Of course, there are still some limitations. On a visit to one of Gaaj’s relatives, a young woman slips out of the ger for several hours. Gaaj later tells me through a translator, “She wanted to use her phone, but there is no signal here. She rides to the top of the mountain every day to speak to our family.” It’s an hour’s trek up the mountain, but before she got the phone she was often out of touch with relatives for weeks or months at a time. “The phone has, to a large extent, replaced the need to embark on often long and arduous journeys just to deliver or pick up a message,” write Chung, Johansen, and La Rocca.

“We save on candles, we can finish our daily tasks without having to postpone them, and we can sell our meat at a higher price because we have better access to information thanks to our TV and phone,” a nomad from the Khentii province told World Bank consultants in an in-depth interview. “If somebody shows up at the ger, we can check the market price now. Before [the panels], we used to accept whatever figure the other person would suggest.” These little things add up into an infinitely more secure, connected, and profitable lifestyle.

The interior setup of Gaaj’s cousin’s ger.

According to figures from the World Bank and the Mongolian government, nine out of 10 panels purchased more than six years ago, before the warranty and repair program kicked in, were still working, and more than 90 percent of those surveyed found the current reliable and sufficient. Seventy percent of customers reported increased productivity and leisure time, with most families staying up an extra one to two hours to relax and unwind by lamplight.

“Perhaps we spend more time working at night, but the real impact is that we now carry out our work in a relaxed manner. We don’t have to rush to get things done before it is dark anymore,” a nomad from Kentii told the surveyors. Ninety-three percent said they were overall satisfied with their panels, and 100 percent said they had or would recommend them to anyone who asked.

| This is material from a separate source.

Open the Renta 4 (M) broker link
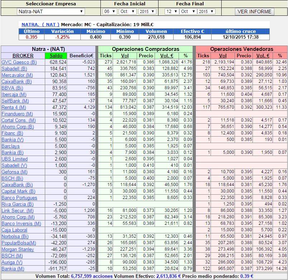This screenshot has width=288, height=280. (14, 107)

There have even been reports in recent years of nomads who had moved to the soums and capital for work moving back to the countryside after hearing how much easier it’s become to hack it as a herder.

Granted, Gaaj’s life is still no idyll. One morning, he stands outside the ger as clouds roll in and a wind cuts through the hills. A man of few and exact words, he rubs his hands, stamps his feet, then shakes his head and just says, “Cold … very cold.” Temperatures in his valley sink to -22 degrees Fahrenheit in the winter, and if anything goes truly wrong, even if he can call a hospital, getting there in a nation three times the size of France with only one major paved highway a bumpy 30-minute drive away is a daunting prospect.

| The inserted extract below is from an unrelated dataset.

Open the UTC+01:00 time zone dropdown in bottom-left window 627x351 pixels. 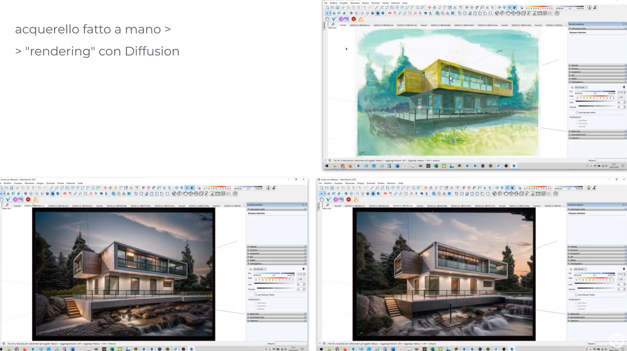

Nomads organized a horseback demonstration in Ulaanbaatar

Many nomads believe that the power of mines, 90 percent of the national economy today, allows mineral extractors and developers to flout laws protecting the forests, water reservoirs, and grazing grounds vital to nomads from degradation.

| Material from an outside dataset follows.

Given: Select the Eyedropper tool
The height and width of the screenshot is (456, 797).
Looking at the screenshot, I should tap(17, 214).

The sense of encroachment made national heroes out of four nomads who, in 2010, opened fire with their old hunting rifles on an empty mining camp and, the next year, organized a 100-man horseback demonstration in Ulaanbaatar, firing arrows at the Government House. In 2013 President Tsakhia Elbegdorj won his second term on a platform of tighter foreign mining controls. And even with these boosts to the rural economy, more than 800,000 Mongols, many of them nomads, still live below the national poverty line.

Their way of life is under threat, and they have not achieved parity with their urban kin. Some contend that these forces are breeding a nascent anti-mining, pro-traditionalist eco-terror movement. Tsetsegee Munkhbayar, one of those who fired on the mines, and his Gal Undesten movement now stand accused of planting bombs outside government buildings in 2013. “We are a small group of simple herders fighting powerful people,” Munkhbayar told a New Zealand journalist in 2011. “It’s not an easy fight but we cannot stand by idly and watch our land and way of life come to an end.”

But Gaaj is a savvy and entrepreneurial man. He has the tools to utilize his wits and to sustain his family without just scraping by now. The flimsy tinfoil-looking contraption outside his ger is enough of a lifeline to stand on and fight from, and that’s worth something out in the brutal emptiness of the steppe.